Темная древесина, до пояса наползавшая на тускло-зеленые стены, кушетка с зеленым вельветовым покрывалом, три больших кожаных кресла, высокий книжный шкаф, темно-зеленые портьеры – пришлось уточнить свою пространственную модель дома: кабинет оказался самой просторной комнатой на этаже, а я здесь никогда не бывал.
На стене висела распашная витрина, как в киоске с плакатами. Я подошел, открыл было, покосился на мадам Браун…
– Прошу.
…и перевернул первую раму, ожидая увидеть Джорджа.
Над косой плоскостью лунного сланца зависла неопрятная земля. В следующей рамке громоздкий астронавт выглядывал из наполовину посеребренного смотрового стекла. На всех картинках – я перелистал штук десять – Луна, или Марс, или знакомые лица астронавтов в ошейниках прижимных колец (двое – коротко стриженные молодые версии Кэмпа), или их блестящее нескладное оборудование (фольгированная нога модуля, под которую юркнула Кэмпова лунная мышь), пластмассовые флаги или бледные перистые облака, сзади подсвеченные выхлопом ракеты, поднявшейся над опорами.
Чтобы Кэмп посмеивался над нашим сеансом? Нет уж, я раскрыл витрину на меловом пейзаже, подпертом землей с облаками, похожей на негатив отпечатка большого пальца. Или на кастрюлю простокваши за миг до кипения; и отошел к креслу.
– Удобно вам там? – Мадам Браун закрыла дверь. – Можете лечь на кушетку, если вам так проще разговаривать.
– Нет. Мне лучше вас видеть.
Она улыбнулась:
– Хорошо. А мне лучше видеть вас. – Она села в другое кресло, чуть под углом ко мне; одна рука на подлокотнике, другая на коленях. – Давайте поговорим. Вы как к этому относитесь?
– Немножко нервничаю, – сказал я. – Не знаю почему; с терапевтами-то я общался много. Но я тут подумал: здесь это ничего, психушек ведь не осталось, вам некуда меня упечь.
– Вы считаете, другие врачи, с которыми вы говорили, – допустим, врачи, к которым вы ходили перед тем, как впервые лечь в больницу, – вас туда упекли? – Она это сказала вполне открыто, не заключив
Но я вдруг разозлился:
– Вы плохо разбираетесь в психах, да?
– Что вы хотите мне о них рассказать?
– Слушайте… я очень внушаемый. Лабильный… так это называется. Я очень быстро встраиваю новое в мою… модель реальности. Может, слишком быстро. Отчего и схожу с ума. Но когда вы нам говорите, что мы больные, или обращаетесь с нами как с больными, это встраивается… в меня. Тогда я больной. – И мне, удивительным образом, тотчас захотелось плакать – и от души.
– Что с вами?
Хотелось сказать: я вас ненавижу.
– Я думаю… я думаю, вы вообще не думаете!
И я заплакал.

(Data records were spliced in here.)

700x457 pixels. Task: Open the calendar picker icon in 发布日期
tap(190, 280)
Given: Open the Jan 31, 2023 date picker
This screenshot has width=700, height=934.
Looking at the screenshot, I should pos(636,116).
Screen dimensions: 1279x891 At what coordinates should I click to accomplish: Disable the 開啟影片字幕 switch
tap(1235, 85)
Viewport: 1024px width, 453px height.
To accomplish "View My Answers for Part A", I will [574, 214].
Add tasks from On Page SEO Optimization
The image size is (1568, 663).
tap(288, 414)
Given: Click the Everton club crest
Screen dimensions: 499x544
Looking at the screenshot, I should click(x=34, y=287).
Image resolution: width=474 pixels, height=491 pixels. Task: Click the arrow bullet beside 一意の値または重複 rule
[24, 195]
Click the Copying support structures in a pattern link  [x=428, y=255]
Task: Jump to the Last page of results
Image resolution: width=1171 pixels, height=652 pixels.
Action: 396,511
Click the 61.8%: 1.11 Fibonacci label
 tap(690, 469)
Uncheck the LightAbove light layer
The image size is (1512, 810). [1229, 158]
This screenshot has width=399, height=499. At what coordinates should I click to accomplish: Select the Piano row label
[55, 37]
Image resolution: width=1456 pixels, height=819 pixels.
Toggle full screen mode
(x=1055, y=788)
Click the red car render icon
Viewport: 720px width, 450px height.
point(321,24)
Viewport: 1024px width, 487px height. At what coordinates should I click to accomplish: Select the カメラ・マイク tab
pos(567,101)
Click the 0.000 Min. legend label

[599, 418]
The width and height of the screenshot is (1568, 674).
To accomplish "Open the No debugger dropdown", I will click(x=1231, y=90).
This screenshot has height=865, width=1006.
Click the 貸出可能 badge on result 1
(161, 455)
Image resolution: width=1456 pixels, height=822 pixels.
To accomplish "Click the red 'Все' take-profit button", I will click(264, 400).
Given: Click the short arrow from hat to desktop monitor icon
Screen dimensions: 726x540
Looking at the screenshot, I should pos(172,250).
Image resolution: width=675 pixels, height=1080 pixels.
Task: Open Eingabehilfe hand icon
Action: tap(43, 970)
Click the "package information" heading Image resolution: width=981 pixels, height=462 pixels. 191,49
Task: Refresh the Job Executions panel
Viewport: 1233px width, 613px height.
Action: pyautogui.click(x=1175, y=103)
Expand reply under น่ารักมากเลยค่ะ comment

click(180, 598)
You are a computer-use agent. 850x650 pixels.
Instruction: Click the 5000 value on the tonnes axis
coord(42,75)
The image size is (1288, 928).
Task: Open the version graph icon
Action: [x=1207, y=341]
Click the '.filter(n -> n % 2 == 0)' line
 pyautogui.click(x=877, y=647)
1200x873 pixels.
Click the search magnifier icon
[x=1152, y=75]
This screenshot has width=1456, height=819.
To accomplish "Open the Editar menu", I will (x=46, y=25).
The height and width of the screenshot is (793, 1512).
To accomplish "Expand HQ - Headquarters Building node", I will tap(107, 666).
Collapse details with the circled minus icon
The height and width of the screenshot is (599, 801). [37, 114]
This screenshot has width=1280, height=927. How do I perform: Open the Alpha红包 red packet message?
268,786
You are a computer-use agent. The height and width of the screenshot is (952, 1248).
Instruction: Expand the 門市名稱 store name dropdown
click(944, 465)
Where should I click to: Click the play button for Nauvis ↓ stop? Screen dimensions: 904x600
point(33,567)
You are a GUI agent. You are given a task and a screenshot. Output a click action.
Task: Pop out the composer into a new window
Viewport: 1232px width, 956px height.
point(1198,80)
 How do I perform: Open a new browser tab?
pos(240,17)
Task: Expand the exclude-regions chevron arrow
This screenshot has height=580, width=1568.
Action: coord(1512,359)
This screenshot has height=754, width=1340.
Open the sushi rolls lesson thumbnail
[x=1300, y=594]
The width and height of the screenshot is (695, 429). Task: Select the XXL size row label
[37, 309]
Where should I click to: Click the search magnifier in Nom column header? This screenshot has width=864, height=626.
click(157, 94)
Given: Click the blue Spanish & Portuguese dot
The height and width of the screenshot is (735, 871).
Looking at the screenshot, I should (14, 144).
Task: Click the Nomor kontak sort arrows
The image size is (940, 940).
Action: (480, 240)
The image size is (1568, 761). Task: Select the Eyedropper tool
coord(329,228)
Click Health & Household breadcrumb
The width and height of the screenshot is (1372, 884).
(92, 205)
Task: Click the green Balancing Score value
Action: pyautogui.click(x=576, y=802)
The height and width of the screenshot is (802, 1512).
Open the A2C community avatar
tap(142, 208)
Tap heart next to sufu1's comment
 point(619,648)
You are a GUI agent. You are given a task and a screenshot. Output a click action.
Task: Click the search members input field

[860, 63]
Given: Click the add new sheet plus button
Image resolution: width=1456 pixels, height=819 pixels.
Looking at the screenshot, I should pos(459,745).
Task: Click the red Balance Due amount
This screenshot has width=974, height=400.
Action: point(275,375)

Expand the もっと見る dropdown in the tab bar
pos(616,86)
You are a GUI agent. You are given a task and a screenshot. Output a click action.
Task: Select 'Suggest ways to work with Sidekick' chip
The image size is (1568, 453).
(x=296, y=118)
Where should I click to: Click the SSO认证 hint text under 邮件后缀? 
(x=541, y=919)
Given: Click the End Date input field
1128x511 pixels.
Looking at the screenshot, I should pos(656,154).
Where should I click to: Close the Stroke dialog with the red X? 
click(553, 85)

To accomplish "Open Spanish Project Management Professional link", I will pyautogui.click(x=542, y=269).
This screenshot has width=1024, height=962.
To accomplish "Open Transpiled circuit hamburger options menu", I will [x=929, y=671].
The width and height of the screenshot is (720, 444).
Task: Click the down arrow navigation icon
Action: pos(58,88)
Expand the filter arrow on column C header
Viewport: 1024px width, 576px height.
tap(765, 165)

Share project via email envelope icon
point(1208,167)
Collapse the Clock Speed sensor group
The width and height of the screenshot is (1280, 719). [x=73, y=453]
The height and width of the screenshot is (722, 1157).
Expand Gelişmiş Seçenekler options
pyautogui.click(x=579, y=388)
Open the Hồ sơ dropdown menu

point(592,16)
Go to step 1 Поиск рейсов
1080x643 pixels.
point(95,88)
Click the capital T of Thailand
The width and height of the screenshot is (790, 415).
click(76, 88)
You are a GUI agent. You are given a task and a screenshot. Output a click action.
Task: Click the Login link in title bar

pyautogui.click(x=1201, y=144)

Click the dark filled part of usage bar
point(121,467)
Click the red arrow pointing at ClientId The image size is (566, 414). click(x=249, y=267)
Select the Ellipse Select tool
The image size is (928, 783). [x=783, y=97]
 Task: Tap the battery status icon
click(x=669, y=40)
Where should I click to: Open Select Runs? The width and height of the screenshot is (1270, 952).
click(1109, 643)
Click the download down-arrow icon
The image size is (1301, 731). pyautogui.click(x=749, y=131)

Сам удивился до смерти. Не мог шевельнуть руками. Но повесил голову, чтоб отпустила боль в шее. По носу текли ручейки. А в мыслях: господи боже, быстро-то как! – и хлюпнул носом, когда тишина стала действовать на нервы.
– Вам понравилось в больнице?
– Понравилось?.. – Я поднял голову. – Это же вы мне говорили… – Скатилась еще слеза. Стало холодно. – Нет, вы говорили, что надо научиться любить людей, которые случились под рукой, да? Так вот там было полно людей, которые очень сильно пострадали, и было очень сложно научиться их любить, очень затратно – эмоционально затратно. Но мне, пожалуй, удалось.
– Почему вы плачете?
– Потому что я не верю в волшебство. – Я снова хлюпнул носом; на сей раз из носовой полости в горло скользнуло что-то соленое, размером с моллюска, и я его проглотил. – Вы тут сидите, такая волшебница. Вы тут сидите, потому что верите, будто в силах мне помочь.
– А вам нужна помощь?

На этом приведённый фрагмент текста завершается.